Entiendo por perdonar la decisión de seguir comportándonos con quienes han generado su acción ofensiva, como si eso no hubiera ocurrido. Y una vez consumado el perdón, ejerce una increíble fuerza terapéutica en ambas partes: en quien generosamente lo da como en quien humildemente lo recibe.

Actúa en quien perdona, porque con solo ser conscientes de que se es capaz de ejercer el perdón, ya aporta a la persona un funcionamiento más equilibrado; y es comúnmente admitido que las personas abiertas a perdonar son menos propensas a padecer ansiedades, depresiones o efectos negativos de los distintos traumas. Esta es una de las fortalezas de nuestra civilización cristiana.

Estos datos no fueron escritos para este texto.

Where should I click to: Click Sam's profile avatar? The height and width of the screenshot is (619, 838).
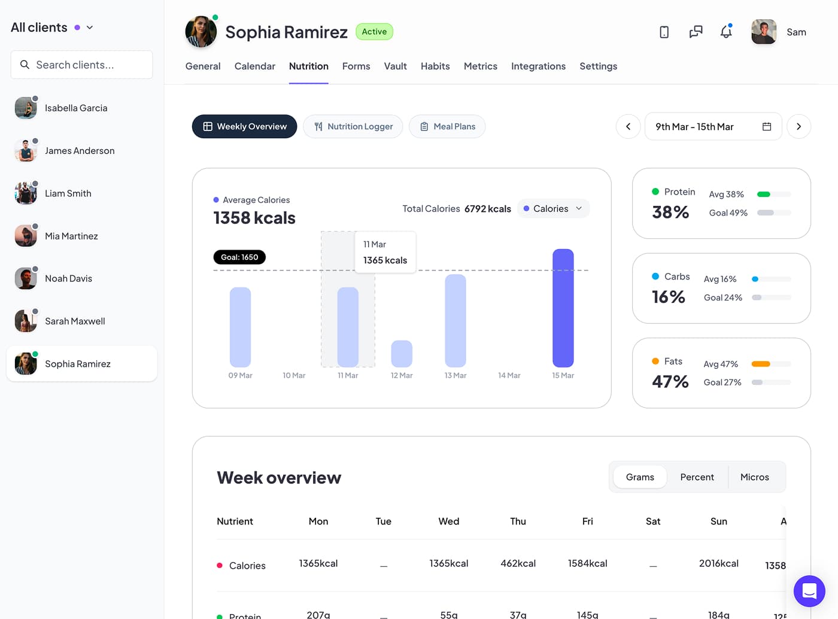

Y actúa en quien es perdonado porque, al ser consciente del mal ocasionado y del perdón recibido, se libera en gran medida del sentimiento de culpa y de gran parte de las posibles repercusiones físicas, psíquicas y sociales que pueden haberse generado en la propia persona. Y ello sin entrar en el ámbito espiritual donde, según la religión, descansa la garantía de la posible felicidad, ahorra como siempre.

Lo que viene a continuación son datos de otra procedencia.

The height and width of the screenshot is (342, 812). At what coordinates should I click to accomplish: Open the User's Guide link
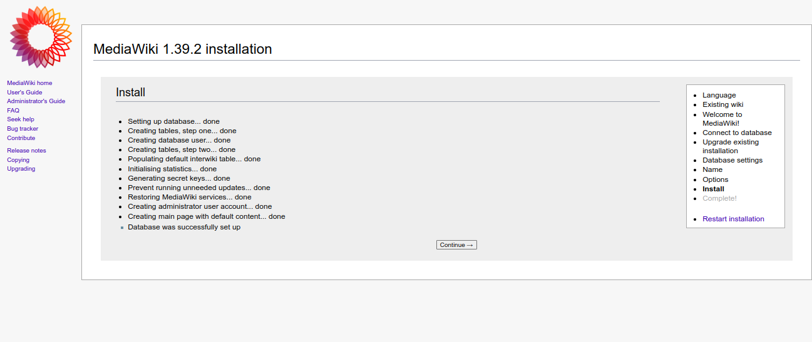pyautogui.click(x=24, y=93)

En síntesis, podríamos decir que si el odio tiene la capacidad de generar una fuerza corrosiva y destructiva en todas las direcciones, el perdón posee una capacidad regeneradora de gran alcance.

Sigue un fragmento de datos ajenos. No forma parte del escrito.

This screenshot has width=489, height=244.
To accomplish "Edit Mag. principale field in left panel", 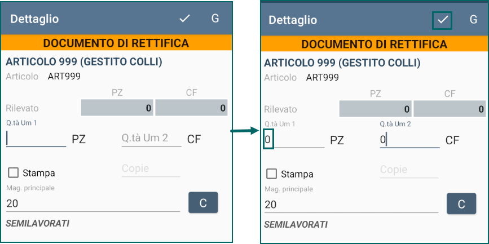I will coord(93,204).
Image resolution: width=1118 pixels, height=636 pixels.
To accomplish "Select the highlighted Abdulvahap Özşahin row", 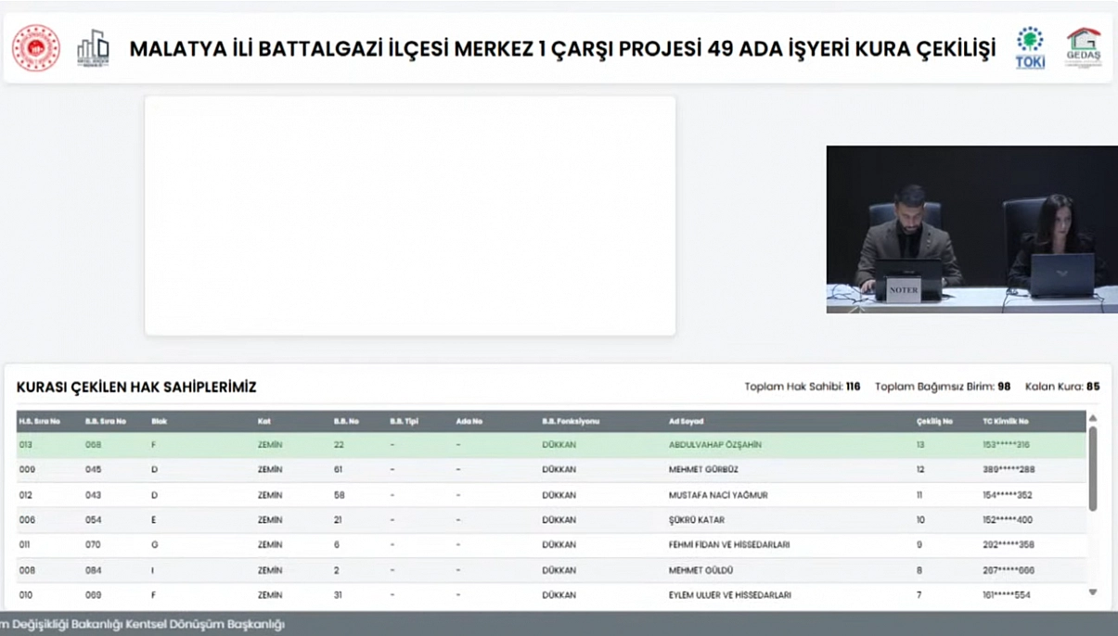I will [714, 445].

Pero está claro que quien otorga el perdón lo puede hacer desde su opción personal de generosidad, convencimiento, o incluso interés propio por el efecto positivo que genera en él mismo. Mas para quien lo recibe, no ocurre de manera automática. Dentro de la religión católica se articularon una serie de pasos como condición necesaria para recibir el perdón. Siguiendo ese criterio, definimos el siguiente proceso: es necesario analizar la propia conducta de manera sincera, teniendo como referencia criterios éticos o morales; y reconocer el daño causado; y que exista un sentimiento real por el mal ocasionado; y empeñarse de manera efectiva en que esos hechos no vuelvan a producirse; y pedir el perdón; y estar dispuestos a restituir el mal ocasionado. Si no se cumple el proceso, podremos hablar de otra cosa, pero no de perdón en toda su profundidad.

Estamos ante un tema sumamente complejo, difícil y por desgracia no demasiado abundante, tanto por la gran dosis de generosidad necesaria por una parte, como por la no menos grande de humildad, por la otra. Y si apuramos un poco más ahondando en la raíz de los sentimientos que están a la base de todo, estamos ante un proceso muy difícil sin la capacidad de ejercer el amor real hacia uno mismo y hacia los demás, así como la de valorar ese amor y estar dispuestos a responder al mismo de idéntica manera.

¿Ni olvido ni perdono? ¿Perdono pero no olvido? Dilema no siempre fácil de responder tanto a nivel individual como social, pero que, lamentablemente, a veces se aborda con demasiada frivolidad.